By Anabella Murillo


Anabella Murillo, Director Business Development, ZEDRA Miami explores some of the ways the past year’s events have changed succession planning trends for (U)HNW individuals and families from the LatAm region. She also explores some likely trends and priorities for 2021:

Succession planning

Succession planning is always difficult to talk about, and despite knowing it is essential, some families or individuals don’t always have the right plans in place. While it can be tempting to tackle succession planning ‘later’, the uncertainty resulting from the COVID-19 pandemic has meant that more families decided to get estate planning in order urgently, rather than delaying it further.

‘Over the past year, we saw some clients feel that they didn’t have adequate structures or vehicles in place for their wealth. The result was that we saw several HNWI and families look to set up estate planning and succession structures. Many of them wanted to do this very quickly so that a viable plan was in place in case of need. We think this trend is a direct result of the pandemic which brought the need for adequate structures further into focus,’ explains Anabella.

Restructuring

As well as ensuring they had the correct structures in place for succession planning, many families and their advisors have spent some time over the past year reviewing their structures, their set up and management.

As family wealth grows, new structures are set up for business, investment or estate planning purposes. While new vehicles are always incorporated and appropriately managed, as the number of structures grows, managing the entities in a streamlined way becomes more challenging. Families may look to professionalise the management of their structures and have an expert team to oversee this side of the family’s needs, alongside their advisors.

‘When a family’s structures are very complex – as if often the case for families from the LatAm region – working with a single service provider with complete oversight of a family’s structures, their business vehicles, investments and personal structures can bring significant benefits. We can help families professionalise and streamline the management and oversight of all their entities, rather than a family having to have these handled by different parties, which makes management and oversight complex and time-consuming,’ says Anabella.

Protecting wealth

UNHWI and families continue to seek advice on the best way to structure their assets for tax efficiency and wealth protection. With economic uncertainty, challenging business environments and political considerations, protecting wealth for the next generation is often a top priority.

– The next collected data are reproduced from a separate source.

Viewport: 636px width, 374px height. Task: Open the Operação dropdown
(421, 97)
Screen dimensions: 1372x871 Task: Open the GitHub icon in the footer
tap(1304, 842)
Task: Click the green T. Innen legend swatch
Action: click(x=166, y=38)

Ensuring a family business is successfully passed from one generation to another is one part of the story. However, families from Central and South America are also thinking about ways to ensure that their assets are protected, perhaps in trusts or similar structures so that wealth can be safeguarded and passed on to future generations.

Meeting diverse needs

While wealthy families from the LatAm region are often close-knit units, individual family members may have very diverse needs. Complex, global structures for a variety of corporate, fund and private uses are increasingly the norm. Service providers with a strong track record, and ability to understand complex structures are crucial.